Your Columbus DUI arraignment will be at the Franklin County Municipal Court Arraignment Courtroom 4C. It is located at 375 S. High Street, Columbus, Ohio 43215 on the fourth floor. The Municipal Court Building is north of the German Village district between Mound St. and Fulton. Make sure to arrive early as parking is always an issue. Typically, arraignments take about 1 ½ – 2 hours. Franklin County Municipal Court is the fourth busiest courthouse in the country!

The first order of business will be to get you fingerprinted. Franklin County is one of the only counties in Ohio that fingerprints ALL of defendants charged in OVI cases. The fingerprint stand is right outside of courtroom 4C and open at 9:00 am. However, there is a form that is in the courts file that must be presented prior to obtaining fingerprints. You WILL NOT be fingerprinted until your attorney secures the needed form and hands it to fingerprint personnel.

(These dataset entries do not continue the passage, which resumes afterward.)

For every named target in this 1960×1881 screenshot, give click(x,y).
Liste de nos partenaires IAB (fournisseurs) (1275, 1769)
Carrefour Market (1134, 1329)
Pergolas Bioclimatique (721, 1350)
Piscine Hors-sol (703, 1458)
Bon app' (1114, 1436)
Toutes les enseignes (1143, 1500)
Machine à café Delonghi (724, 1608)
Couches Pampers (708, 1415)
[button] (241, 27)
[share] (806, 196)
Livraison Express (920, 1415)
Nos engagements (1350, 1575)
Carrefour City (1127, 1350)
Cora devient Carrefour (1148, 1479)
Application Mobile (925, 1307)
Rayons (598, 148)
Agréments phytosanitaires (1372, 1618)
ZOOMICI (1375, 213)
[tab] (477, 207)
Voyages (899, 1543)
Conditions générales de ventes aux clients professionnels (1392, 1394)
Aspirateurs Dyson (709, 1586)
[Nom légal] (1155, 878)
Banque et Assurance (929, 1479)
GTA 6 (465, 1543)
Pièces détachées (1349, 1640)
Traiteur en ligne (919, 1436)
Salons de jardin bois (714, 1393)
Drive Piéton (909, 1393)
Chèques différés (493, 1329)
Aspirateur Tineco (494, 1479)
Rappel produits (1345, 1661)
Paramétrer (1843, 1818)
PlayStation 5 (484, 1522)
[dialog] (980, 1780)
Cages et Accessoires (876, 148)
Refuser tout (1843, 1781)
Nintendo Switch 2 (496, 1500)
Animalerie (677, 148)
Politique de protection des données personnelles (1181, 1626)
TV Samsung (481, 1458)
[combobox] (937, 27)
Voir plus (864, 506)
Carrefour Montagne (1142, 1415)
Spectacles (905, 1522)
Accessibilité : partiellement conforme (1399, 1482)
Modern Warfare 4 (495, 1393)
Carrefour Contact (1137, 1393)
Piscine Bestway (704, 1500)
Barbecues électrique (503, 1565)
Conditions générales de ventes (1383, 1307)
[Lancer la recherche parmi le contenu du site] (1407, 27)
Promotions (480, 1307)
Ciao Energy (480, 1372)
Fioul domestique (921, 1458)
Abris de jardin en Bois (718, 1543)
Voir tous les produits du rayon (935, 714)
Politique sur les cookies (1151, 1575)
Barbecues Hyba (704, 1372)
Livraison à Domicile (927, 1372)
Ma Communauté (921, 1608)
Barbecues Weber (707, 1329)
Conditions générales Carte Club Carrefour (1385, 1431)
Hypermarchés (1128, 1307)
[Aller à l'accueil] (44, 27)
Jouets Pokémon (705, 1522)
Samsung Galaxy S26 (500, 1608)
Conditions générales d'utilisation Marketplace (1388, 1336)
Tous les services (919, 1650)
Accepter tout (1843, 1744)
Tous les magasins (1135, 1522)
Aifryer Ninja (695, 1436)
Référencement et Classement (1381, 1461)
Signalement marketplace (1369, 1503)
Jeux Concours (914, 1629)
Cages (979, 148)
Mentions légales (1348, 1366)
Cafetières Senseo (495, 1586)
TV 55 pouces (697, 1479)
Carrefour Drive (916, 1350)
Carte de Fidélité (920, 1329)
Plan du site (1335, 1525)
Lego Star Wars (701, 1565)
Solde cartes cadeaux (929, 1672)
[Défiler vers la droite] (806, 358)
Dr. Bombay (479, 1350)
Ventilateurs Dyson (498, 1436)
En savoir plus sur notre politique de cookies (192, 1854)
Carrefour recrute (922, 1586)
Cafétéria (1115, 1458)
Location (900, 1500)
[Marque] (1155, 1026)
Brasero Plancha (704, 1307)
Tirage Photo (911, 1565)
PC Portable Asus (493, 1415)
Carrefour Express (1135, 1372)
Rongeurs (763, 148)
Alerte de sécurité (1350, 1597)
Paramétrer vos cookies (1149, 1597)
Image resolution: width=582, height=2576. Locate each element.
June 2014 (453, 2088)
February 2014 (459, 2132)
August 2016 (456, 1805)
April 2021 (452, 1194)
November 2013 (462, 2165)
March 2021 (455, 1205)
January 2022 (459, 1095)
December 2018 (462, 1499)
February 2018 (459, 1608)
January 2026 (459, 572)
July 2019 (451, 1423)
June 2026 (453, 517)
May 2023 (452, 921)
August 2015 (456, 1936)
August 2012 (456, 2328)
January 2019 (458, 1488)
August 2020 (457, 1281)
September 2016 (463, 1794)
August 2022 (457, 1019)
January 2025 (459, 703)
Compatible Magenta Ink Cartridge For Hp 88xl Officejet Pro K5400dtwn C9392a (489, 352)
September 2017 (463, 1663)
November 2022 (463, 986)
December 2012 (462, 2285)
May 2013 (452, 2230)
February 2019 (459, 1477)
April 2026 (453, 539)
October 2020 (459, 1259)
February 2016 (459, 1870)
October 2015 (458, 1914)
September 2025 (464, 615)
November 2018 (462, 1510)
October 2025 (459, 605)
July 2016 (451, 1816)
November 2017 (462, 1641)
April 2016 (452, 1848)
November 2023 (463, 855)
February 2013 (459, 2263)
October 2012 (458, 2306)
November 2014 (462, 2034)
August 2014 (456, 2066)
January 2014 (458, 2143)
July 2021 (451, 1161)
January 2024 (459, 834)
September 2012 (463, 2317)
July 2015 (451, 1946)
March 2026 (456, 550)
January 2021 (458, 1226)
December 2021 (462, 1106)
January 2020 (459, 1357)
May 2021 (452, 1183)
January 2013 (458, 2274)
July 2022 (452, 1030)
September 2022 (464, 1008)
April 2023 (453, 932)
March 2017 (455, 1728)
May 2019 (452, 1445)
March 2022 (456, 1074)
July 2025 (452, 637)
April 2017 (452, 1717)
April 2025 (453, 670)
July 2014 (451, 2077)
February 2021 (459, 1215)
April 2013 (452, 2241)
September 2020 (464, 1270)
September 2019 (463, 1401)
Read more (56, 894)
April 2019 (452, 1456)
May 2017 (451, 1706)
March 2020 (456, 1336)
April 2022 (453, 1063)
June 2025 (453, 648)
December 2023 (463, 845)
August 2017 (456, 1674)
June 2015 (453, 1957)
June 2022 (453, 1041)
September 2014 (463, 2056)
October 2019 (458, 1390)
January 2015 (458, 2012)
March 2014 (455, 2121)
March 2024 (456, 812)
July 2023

Nearly all of our Columbus DUI clients will be under a driver’s license suspension. Therefore, we highly recommend you make arrangements with someone else to transport you to the courthouse on the day of your arraignment. Keep in mind, that even if you are granted limited driving privileges, there may be a “hard” suspension that must be served before the driving privileges are valid. Thus, DO NOT drive yourself to the courthouse unless advised to do so by your attorney.

Please dress appropriately for your court appearance. While your attire will not make or break your case, it is beneficial to make a good first impression to the court. Items such as jeans, shorts, sweatshirts, cut-offs, hats and gym shoes are not considered appropriate courtroom attire. Just think “business casual”.

You will also want to bring proof of valid insurance, for the vehicle involved, and your driver’s license (if it is still in your possession) to your court date. Once you arrived at the 375 High Street Courthouse Building, proceed through security. Do not bring any excessive items that may set off the metal detector. Take the elevator up to the fourth floor and wait outside of courtroom 4C. If you get lost or confused, ask any court officer where courtroom 4C is located, and they will be happy to point you in the right direction.

Courtroom 4C is an extremely busy courtroom. Due to the large amount of cases that are processed every day, things may move very slowly. Therefore, you should be prepared for a long waiting period before your case is called. However, in most circumstances, we can obtain your case early fro the clerk and arrange an “early call” which will allow you to spend less time in court. By doing this, you may be able to schedule a half-day of work.

Once your case is called, you may enter a variety of pleas. Those include: guilty, not guilty or no contest. Keep in mind that a guilty plea is a complete admission of guilt. A no contest plea is that you are NOT disputing the facts read into the record by the prosecutor and you will most likely be found guilty. A no contest plea is not an opportunity for you to dispute the facts or offer up any evidence on your behalf. If you wish to do that, your must plea not guilty and set the case for trial. A plea of not guilty is that you dent the charges and all elements of the offense.

Most of our clients plea not guilty. We then appeal the Administrative License Suspension (“ALS”) with the court. We present oral arguments on why the officer did not have reasonable grounds to place the client under an initial suspension. The court listens to the argument, gives the prosecution the opportunity to respond and then rules on the motion. If granted, the ALS may either be terminated or stayed. If terminated, you will no longer be under a suspension and can go obtain a valid driver’s license immediately provided that court hasn’t placed a judicial safety suspension on you.

If the ALS is stayed, the ALS is not terminated but “put on the shelf” pending outcome of a hearing. This would allow you to go to the BMV and obtain a valid driver’s license allowing you to drive unrestricted while the case is pending.

If the appeal is denied and limited privileges are granted, a you are allowed to drive for the specific purposes outlined on the document. Under no circumstances should you deviate from the parameters set forth in the entry granting your privileges. Further, you must take the most direct route between any addresses listed on the limited driving privileges paper.

Your case is then sent to the assignment office and placed in line to be permanently assigned to a judge. It is unlikely that the judge in the arraignment room will be the assigned judge. It typically takes about two days for the assignment office to set your case for a pre-trial conference. The pre-trial conference is most often scheduled about 4-6 weeks after the arraignment date. This is normal and you should keep in mind that things move very slowly initially in an OVI case.